Data for finding displayed items:
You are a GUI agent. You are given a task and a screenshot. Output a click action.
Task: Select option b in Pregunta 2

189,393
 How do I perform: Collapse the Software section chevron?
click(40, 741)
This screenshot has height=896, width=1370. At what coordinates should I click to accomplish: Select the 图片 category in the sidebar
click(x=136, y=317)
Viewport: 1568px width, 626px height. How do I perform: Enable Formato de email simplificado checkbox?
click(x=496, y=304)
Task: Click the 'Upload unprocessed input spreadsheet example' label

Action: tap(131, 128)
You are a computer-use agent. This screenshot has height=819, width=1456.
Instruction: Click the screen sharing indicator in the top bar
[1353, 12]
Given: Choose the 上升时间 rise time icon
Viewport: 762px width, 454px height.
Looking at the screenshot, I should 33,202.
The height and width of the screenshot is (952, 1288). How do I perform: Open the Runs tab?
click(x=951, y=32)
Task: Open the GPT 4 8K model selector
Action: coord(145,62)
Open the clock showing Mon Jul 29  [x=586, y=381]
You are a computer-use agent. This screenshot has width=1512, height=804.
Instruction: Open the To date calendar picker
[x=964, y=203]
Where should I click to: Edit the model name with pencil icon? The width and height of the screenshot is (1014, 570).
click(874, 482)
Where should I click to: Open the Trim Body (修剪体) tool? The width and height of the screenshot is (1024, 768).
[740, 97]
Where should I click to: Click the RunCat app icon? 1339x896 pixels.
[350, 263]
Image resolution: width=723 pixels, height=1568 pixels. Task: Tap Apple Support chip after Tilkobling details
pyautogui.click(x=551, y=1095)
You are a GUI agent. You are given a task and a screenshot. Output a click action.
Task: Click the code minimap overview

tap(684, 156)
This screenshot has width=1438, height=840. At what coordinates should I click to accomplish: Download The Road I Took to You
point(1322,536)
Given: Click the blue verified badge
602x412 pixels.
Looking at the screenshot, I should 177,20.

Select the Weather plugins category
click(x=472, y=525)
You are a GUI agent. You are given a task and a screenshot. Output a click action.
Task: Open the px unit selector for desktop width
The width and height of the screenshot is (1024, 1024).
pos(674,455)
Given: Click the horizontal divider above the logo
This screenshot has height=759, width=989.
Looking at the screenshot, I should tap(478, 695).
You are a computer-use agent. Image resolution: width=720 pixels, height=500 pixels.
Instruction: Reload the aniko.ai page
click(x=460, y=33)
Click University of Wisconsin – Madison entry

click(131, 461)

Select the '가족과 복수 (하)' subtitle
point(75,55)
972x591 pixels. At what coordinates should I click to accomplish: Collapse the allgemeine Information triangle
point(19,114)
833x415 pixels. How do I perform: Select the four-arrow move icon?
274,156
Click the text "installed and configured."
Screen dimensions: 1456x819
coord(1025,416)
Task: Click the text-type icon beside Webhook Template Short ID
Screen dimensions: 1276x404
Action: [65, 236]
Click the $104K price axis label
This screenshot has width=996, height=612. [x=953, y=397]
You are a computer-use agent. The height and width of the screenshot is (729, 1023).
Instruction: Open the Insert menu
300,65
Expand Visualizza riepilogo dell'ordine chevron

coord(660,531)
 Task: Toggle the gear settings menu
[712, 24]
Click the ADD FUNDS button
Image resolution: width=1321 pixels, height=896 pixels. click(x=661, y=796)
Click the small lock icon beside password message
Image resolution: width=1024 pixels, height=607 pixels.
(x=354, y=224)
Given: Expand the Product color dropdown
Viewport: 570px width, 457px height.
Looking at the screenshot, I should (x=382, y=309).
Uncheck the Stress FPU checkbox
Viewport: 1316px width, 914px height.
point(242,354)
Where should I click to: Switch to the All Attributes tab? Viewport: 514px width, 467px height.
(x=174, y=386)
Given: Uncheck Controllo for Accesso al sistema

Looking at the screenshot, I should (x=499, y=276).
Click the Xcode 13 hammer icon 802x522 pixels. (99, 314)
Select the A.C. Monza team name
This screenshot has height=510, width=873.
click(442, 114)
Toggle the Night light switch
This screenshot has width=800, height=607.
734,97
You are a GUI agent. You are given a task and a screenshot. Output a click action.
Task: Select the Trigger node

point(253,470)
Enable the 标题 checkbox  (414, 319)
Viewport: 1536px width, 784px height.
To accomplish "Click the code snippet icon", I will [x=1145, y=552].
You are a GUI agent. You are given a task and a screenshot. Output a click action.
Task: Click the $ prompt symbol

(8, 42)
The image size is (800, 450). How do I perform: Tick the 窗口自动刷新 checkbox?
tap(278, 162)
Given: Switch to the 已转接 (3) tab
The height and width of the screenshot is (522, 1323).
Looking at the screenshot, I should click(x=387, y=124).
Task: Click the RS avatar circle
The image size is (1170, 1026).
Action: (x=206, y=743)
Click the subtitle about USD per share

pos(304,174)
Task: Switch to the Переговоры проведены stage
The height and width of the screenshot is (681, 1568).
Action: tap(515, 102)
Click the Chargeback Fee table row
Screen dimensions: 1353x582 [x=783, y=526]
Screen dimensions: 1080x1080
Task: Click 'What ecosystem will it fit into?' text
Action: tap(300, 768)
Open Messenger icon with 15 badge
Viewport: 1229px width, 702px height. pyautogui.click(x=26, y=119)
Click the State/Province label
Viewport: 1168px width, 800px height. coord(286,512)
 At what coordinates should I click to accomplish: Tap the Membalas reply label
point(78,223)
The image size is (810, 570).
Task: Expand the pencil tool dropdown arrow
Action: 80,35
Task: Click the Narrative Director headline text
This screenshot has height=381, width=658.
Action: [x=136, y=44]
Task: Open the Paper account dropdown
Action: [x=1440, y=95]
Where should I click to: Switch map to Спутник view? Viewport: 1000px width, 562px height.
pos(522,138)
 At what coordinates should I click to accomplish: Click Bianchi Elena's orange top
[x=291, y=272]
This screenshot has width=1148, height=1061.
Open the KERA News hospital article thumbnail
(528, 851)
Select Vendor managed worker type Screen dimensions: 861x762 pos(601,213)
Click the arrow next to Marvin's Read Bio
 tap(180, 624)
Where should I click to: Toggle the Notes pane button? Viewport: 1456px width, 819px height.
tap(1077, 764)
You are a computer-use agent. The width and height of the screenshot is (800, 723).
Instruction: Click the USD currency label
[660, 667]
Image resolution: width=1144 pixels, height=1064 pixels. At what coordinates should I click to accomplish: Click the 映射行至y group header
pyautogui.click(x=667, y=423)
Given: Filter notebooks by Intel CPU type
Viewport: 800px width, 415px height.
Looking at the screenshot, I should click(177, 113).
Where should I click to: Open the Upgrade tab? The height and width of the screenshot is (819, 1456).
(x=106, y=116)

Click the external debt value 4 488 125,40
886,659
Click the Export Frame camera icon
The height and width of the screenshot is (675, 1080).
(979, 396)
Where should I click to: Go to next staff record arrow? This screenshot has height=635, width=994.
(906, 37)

= Given problem =
Copy the data word for word, beginning at the line with "You are a computer-use agent. Image" and ending at the line with "Enable the 标题", both lines included.

= Task answer =
You are a computer-use agent. Image resolution: width=720 pixels, height=500 pixels.
Instruction: Reload the aniko.ai page
click(x=460, y=33)
Click University of Wisconsin – Madison entry

click(131, 461)

Select the '가족과 복수 (하)' subtitle
point(75,55)
972x591 pixels. At what coordinates should I click to accomplish: Collapse the allgemeine Information triangle
point(19,114)
833x415 pixels. How do I perform: Select the four-arrow move icon?
274,156
Click the text "installed and configured."
Screen dimensions: 1456x819
coord(1025,416)
Task: Click the text-type icon beside Webhook Template Short ID
Screen dimensions: 1276x404
Action: [65, 236]
Click the $104K price axis label
This screenshot has width=996, height=612. [x=953, y=397]
You are a computer-use agent. The height and width of the screenshot is (729, 1023).
Instruction: Open the Insert menu
300,65
Expand Visualizza riepilogo dell'ordine chevron

coord(660,531)
 Task: Toggle the gear settings menu
[712, 24]
Click the ADD FUNDS button
Image resolution: width=1321 pixels, height=896 pixels. click(x=661, y=796)
Click the small lock icon beside password message
Image resolution: width=1024 pixels, height=607 pixels.
(x=354, y=224)
Given: Expand the Product color dropdown
Viewport: 570px width, 457px height.
Looking at the screenshot, I should (x=382, y=309).
Uncheck the Stress FPU checkbox
Viewport: 1316px width, 914px height.
point(242,354)
Where should I click to: Switch to the All Attributes tab? Viewport: 514px width, 467px height.
(x=174, y=386)
Given: Uncheck Controllo for Accesso al sistema

Looking at the screenshot, I should (x=499, y=276).
Click the Xcode 13 hammer icon 802x522 pixels. (99, 314)
Select the A.C. Monza team name
This screenshot has height=510, width=873.
click(442, 114)
Toggle the Night light switch
This screenshot has width=800, height=607.
734,97
You are a GUI agent. You are given a task and a screenshot. Output a click action.
Task: Select the Trigger node

point(253,470)
Enable the 标题 checkbox  (414, 319)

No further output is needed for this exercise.